Le alternative al gas russo

L’Europa, in ogni caso, è il continente più ricco ed industrializzato del mondo. Le sue industrie hanno bisogno di idrocarburi per funzionare, e gas per generare energia. Fin’ora, buona parte di questo gas veniva proprio dalla Russia, ma i tempi stanno rapidamente cambiando. 

Con un eventuale stop agli spostamenti di gas fra Russia ed Europa, il nostro continente è costretto a cercare alternative. Innanzitutto, un ovvio sostituto potrebbe essere l’energia nucleare. In Francia, ad esempio, la crisi del gas russo si è fatta sentire molto di meno grazie alla loro massiccia produzione nucleare (54 reattori). 

Il problema del nucleare è che non è affatto popolare: dopo i due incidenti di Chernobyl e Fukushima, infatti, molti paesi occidentali hanno deciso di interrompere il loro programma nucleare. Fra essi, proprio Germania ed Italia. 

Non solo, attivare o costruire nuovi centrali nucleari è un processo lungo e costoso, e di certo non può sopperire alla mancanza di gas russo nel breve periodo. Servono nuove alternative, ma quali? 

Si potrebbe pensare alle energie rinnovabili, come l’eolico o l’idroelettrico. Tali fonti di energia alternative sono ecologiche e sempre più efficienti, contribuendo al fabbisogno energetico dei paesi sempre più negli ultimi anni

Tuttavia, oltre ad essere tecnologie estremamente costose, non sono affidabili nel lungo periodo.

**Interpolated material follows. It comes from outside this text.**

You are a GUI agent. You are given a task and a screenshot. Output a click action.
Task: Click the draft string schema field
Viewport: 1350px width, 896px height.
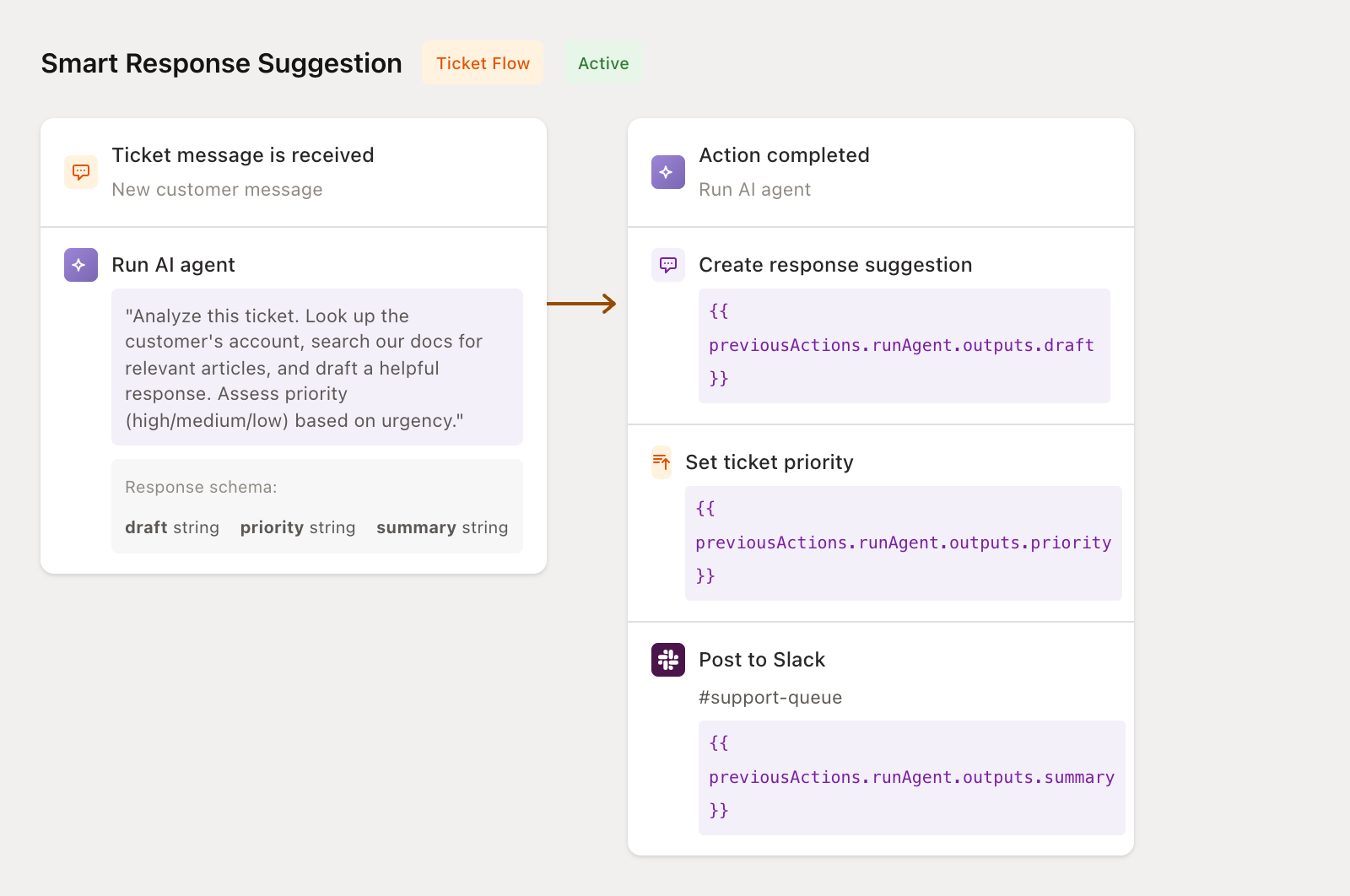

Il sole ed il vento sono fenomeni atmosferici sporadici, che vanno e vengono. Non si può costruire un intero fabbisogno energetico di un paese moderno solo su queste due fonti di energia. 

E quindi, da dove prendere il fabbisogno tagliato dal gas russo? Semplice, da altri esportatori di gas. 

Gli accordi dei governi europei per il gas

L’Unione Europea è una regione geografica sfortunatamente priva di grandi giacimenti di gas naturale. E’ circondata, tuttavia, da altre regioni che posseggono questa importante risorsa. In primis la Russia, ma è ovviamente esclusa dal tavolo ormai. 

Altrimenti l’Europa potrebbe trovare i suoi rifornimenti di gas e petrolio nel Medio Oriente, dove però altre dittature sanguinarie potrebbero rivelarsi addirittura peggiori di Putin se finanziate con i nostri soldi. 

Infine, l’ultima alternativa è l’uso del gas liquefatto: importare gas liquido da grandi esportatori come gli Stati Uniti e “gassificarlo” una volta arrivato in Europa. Anche questa opzione, però, è estremamente dispendiosa.